* [WHAT YOU WILL DO] The answer is the exact run of lines in the listing below from the line containing "Open add linked role via green icon" up to and including the line containing "Given: Click the", with pictures removed.

*** Block opens ***

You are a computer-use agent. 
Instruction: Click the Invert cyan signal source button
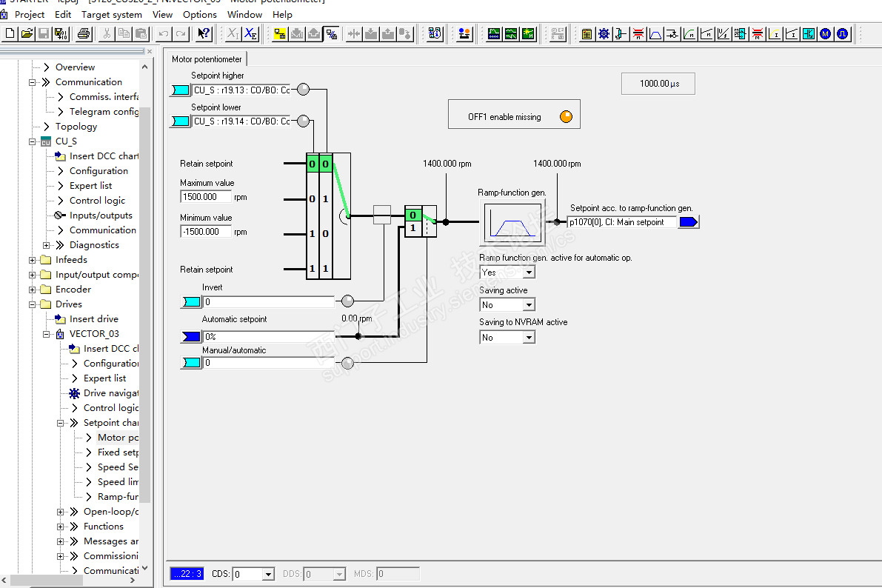pyautogui.click(x=191, y=301)
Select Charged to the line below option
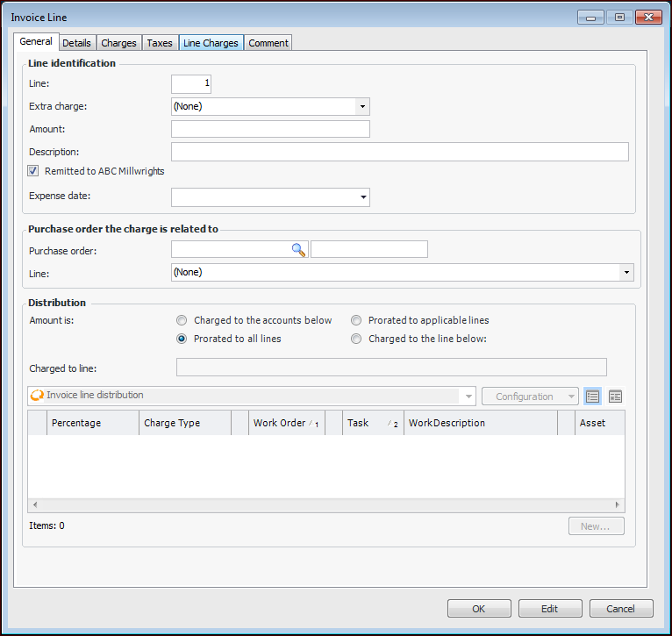This screenshot has width=672, height=636. coord(356,339)
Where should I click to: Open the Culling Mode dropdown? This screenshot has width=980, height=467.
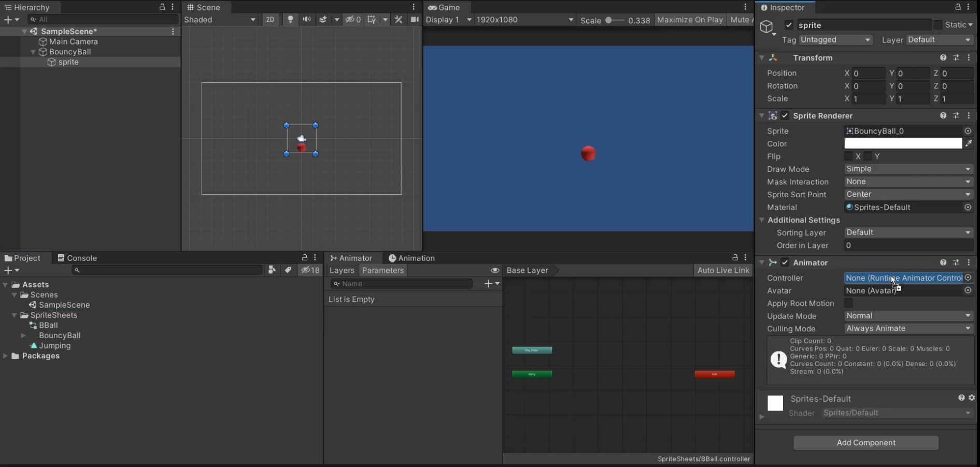click(908, 329)
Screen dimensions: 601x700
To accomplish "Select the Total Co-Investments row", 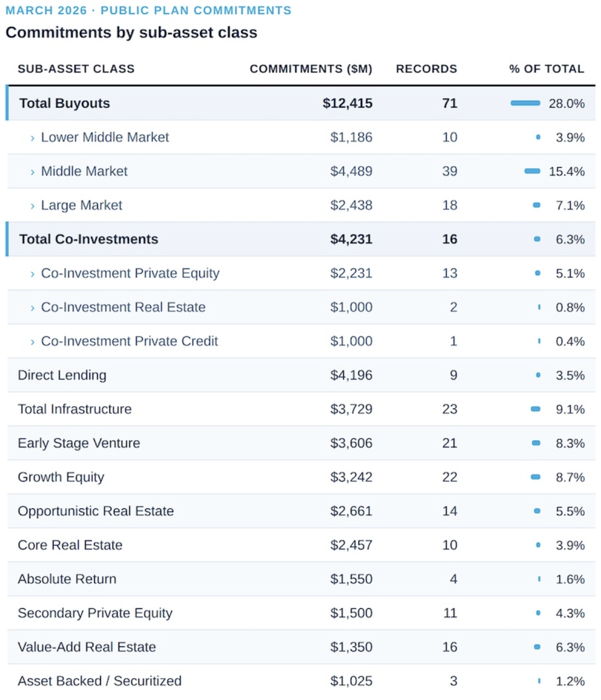I will coord(89,239).

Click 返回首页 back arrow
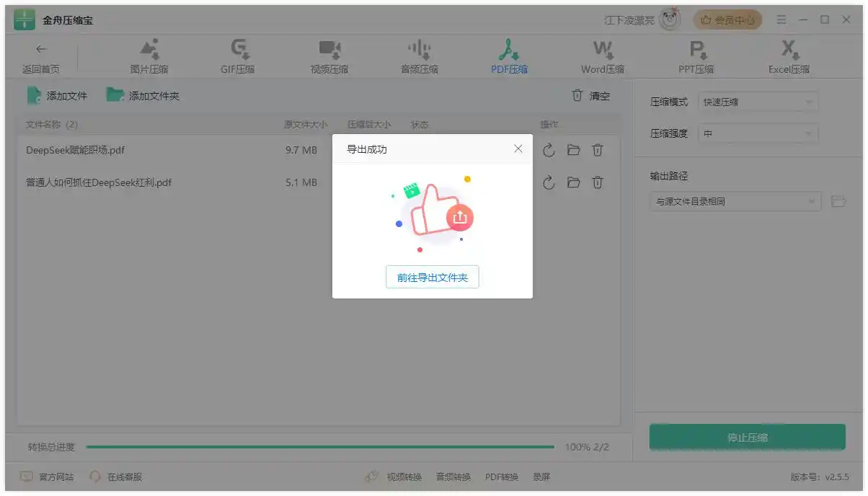click(x=41, y=57)
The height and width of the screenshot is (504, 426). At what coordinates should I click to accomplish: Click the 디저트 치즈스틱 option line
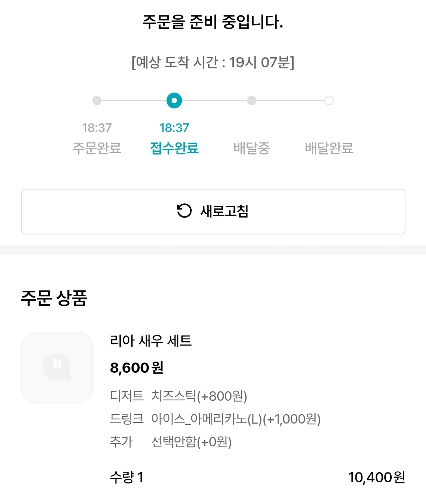(x=178, y=396)
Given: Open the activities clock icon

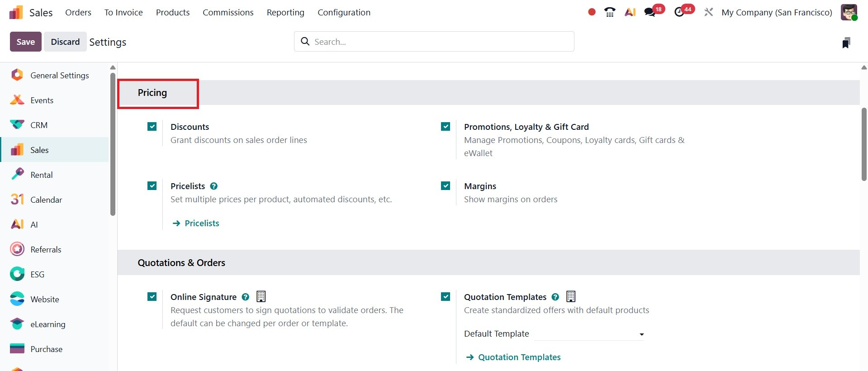Looking at the screenshot, I should pos(679,12).

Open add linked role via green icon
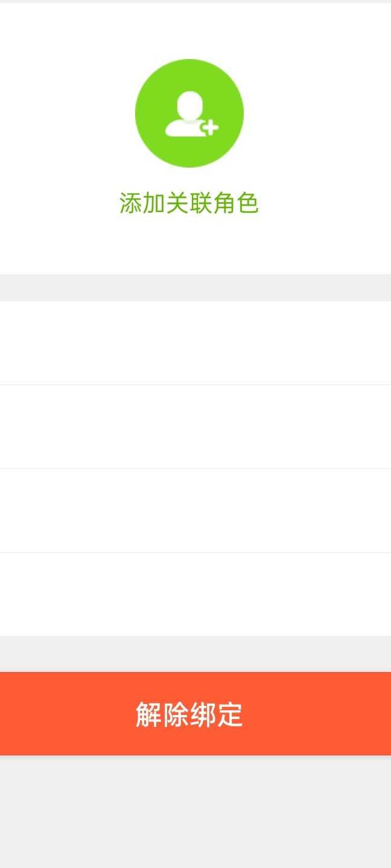189,113
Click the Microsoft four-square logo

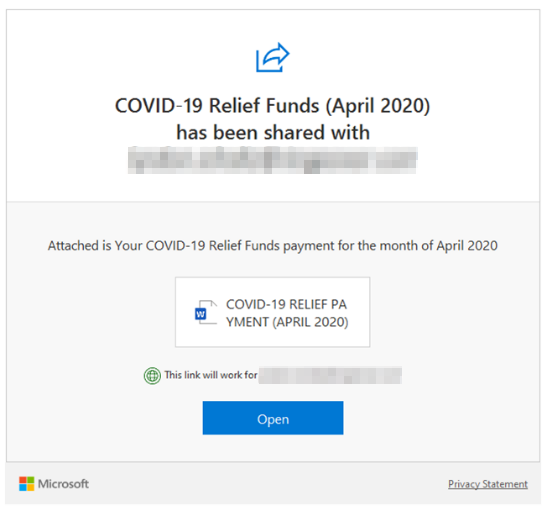[27, 484]
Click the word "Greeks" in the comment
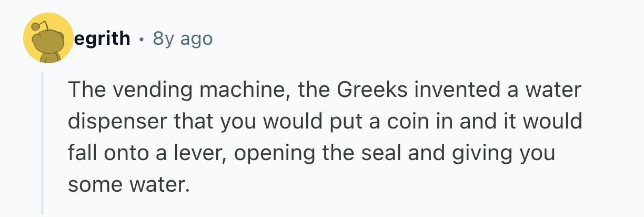The image size is (644, 217). (x=373, y=90)
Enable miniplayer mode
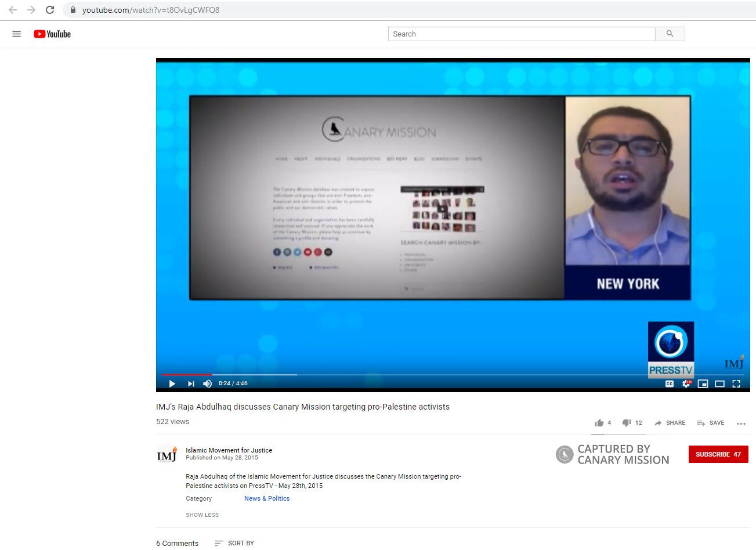The image size is (756, 550). pos(703,383)
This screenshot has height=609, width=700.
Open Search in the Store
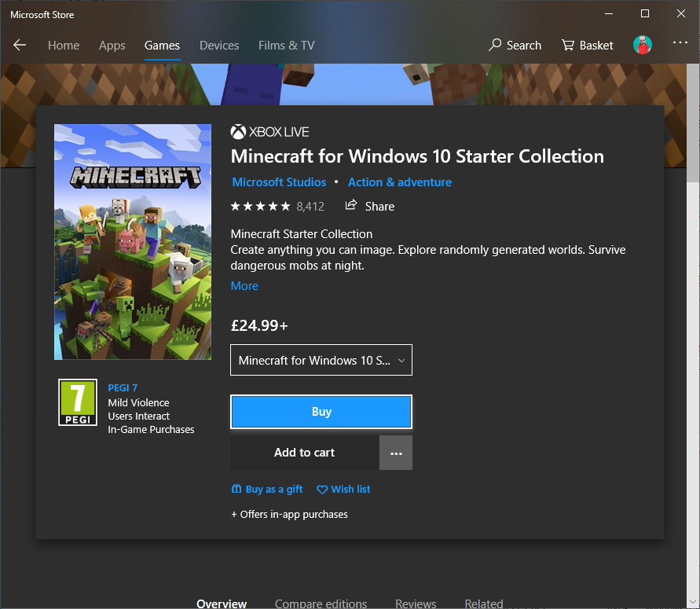tap(515, 45)
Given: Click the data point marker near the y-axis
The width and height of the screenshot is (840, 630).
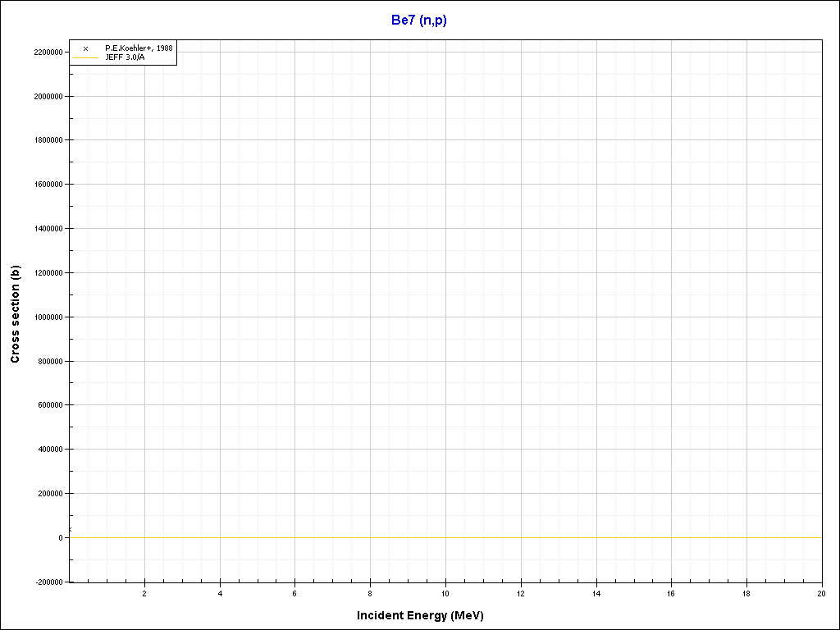Looking at the screenshot, I should [x=71, y=530].

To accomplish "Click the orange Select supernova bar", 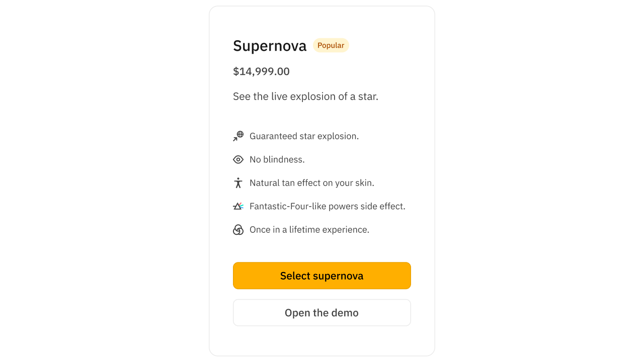I will tap(321, 276).
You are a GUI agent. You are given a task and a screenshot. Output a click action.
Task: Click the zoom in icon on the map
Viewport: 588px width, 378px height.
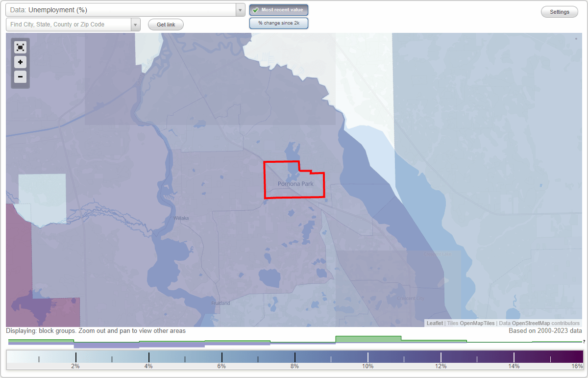(x=20, y=62)
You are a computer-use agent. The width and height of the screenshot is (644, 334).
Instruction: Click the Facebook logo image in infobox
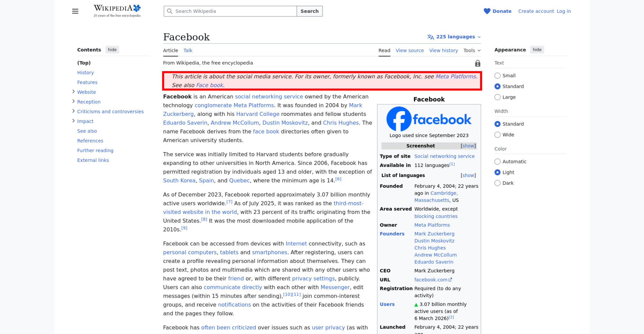point(429,119)
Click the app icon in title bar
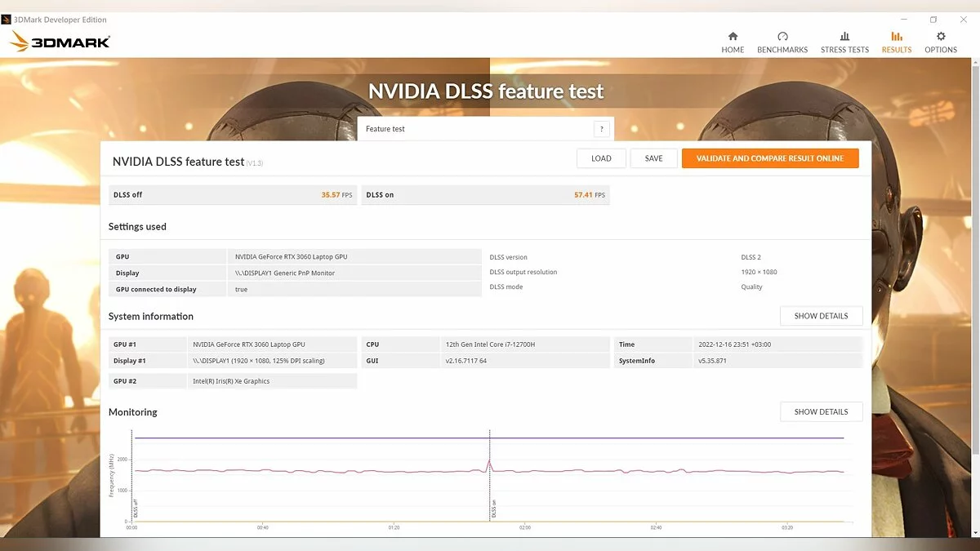The width and height of the screenshot is (980, 551). (7, 20)
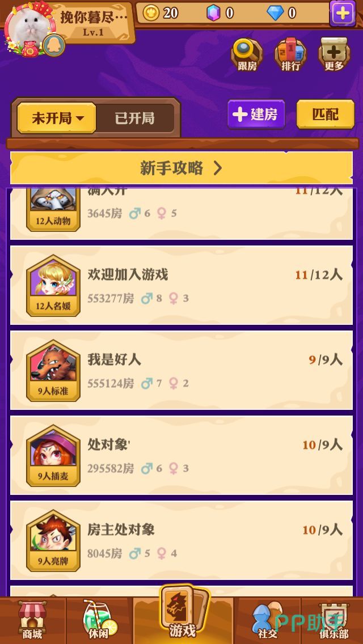Viewport: 363px width, 644px height.
Task: Switch to the 社交 tab
Action: pos(268,620)
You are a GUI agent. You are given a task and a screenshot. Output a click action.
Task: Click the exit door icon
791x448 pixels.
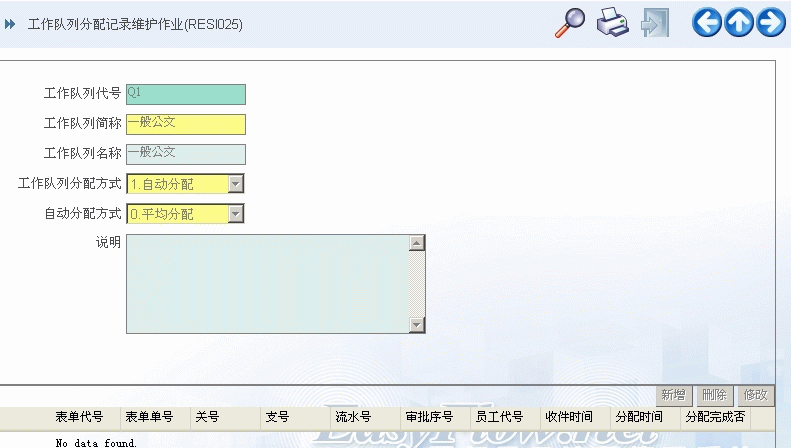[654, 23]
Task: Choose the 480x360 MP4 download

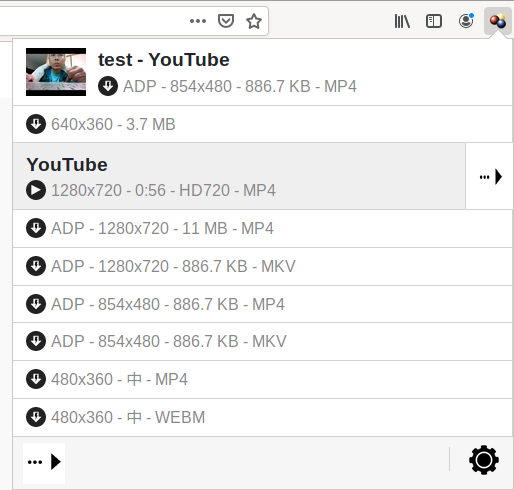Action: [x=262, y=379]
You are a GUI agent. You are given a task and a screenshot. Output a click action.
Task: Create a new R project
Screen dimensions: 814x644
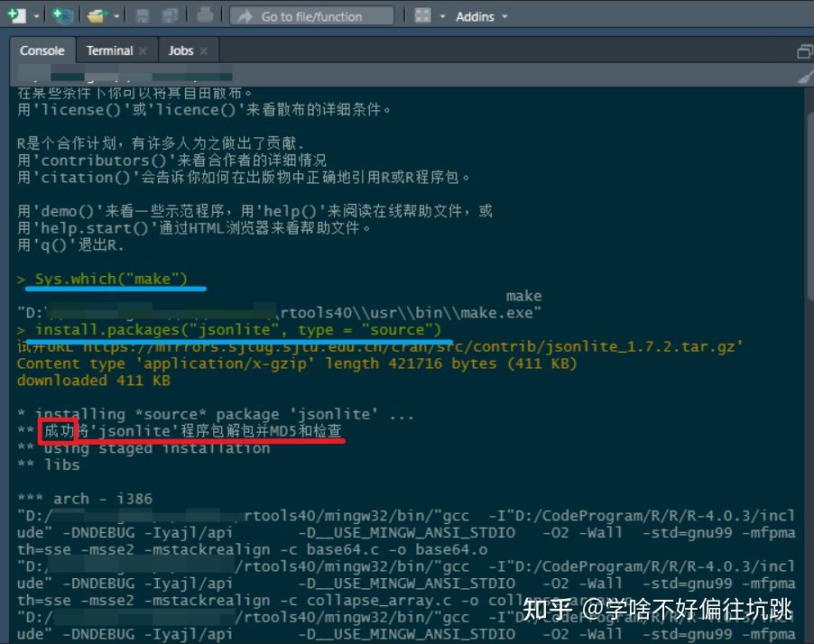[60, 15]
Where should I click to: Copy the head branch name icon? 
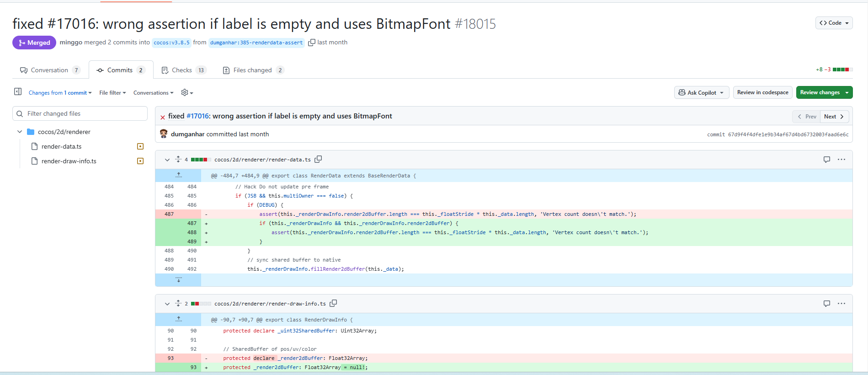[x=312, y=43]
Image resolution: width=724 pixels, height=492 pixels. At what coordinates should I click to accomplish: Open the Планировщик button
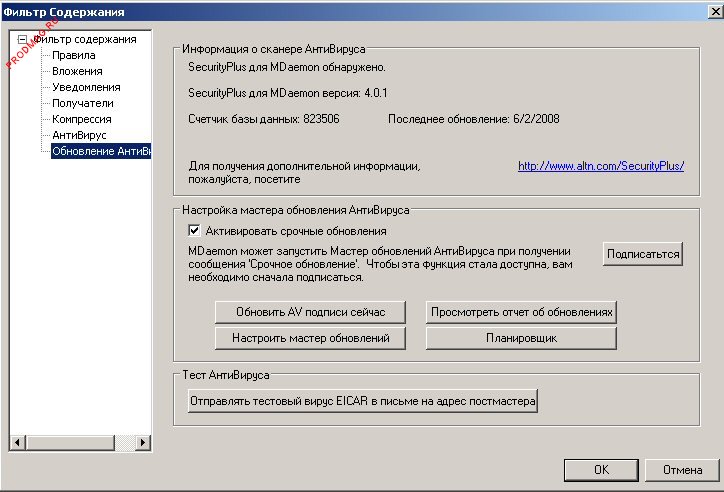(x=521, y=338)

*** Block closes ***

* [TASK OUTPUT]
Open add linked role via green icon
189,113
Click the Microsoft four-square logo

[27, 484]
Click the word "Greeks" in the comment
The image size is (644, 217). (x=373, y=90)
Enable miniplayer mode
The image size is (756, 550). pos(703,383)
This screenshot has height=609, width=700.
Open Search in the Store
tap(515, 45)
Given: Click the data point marker near the y-axis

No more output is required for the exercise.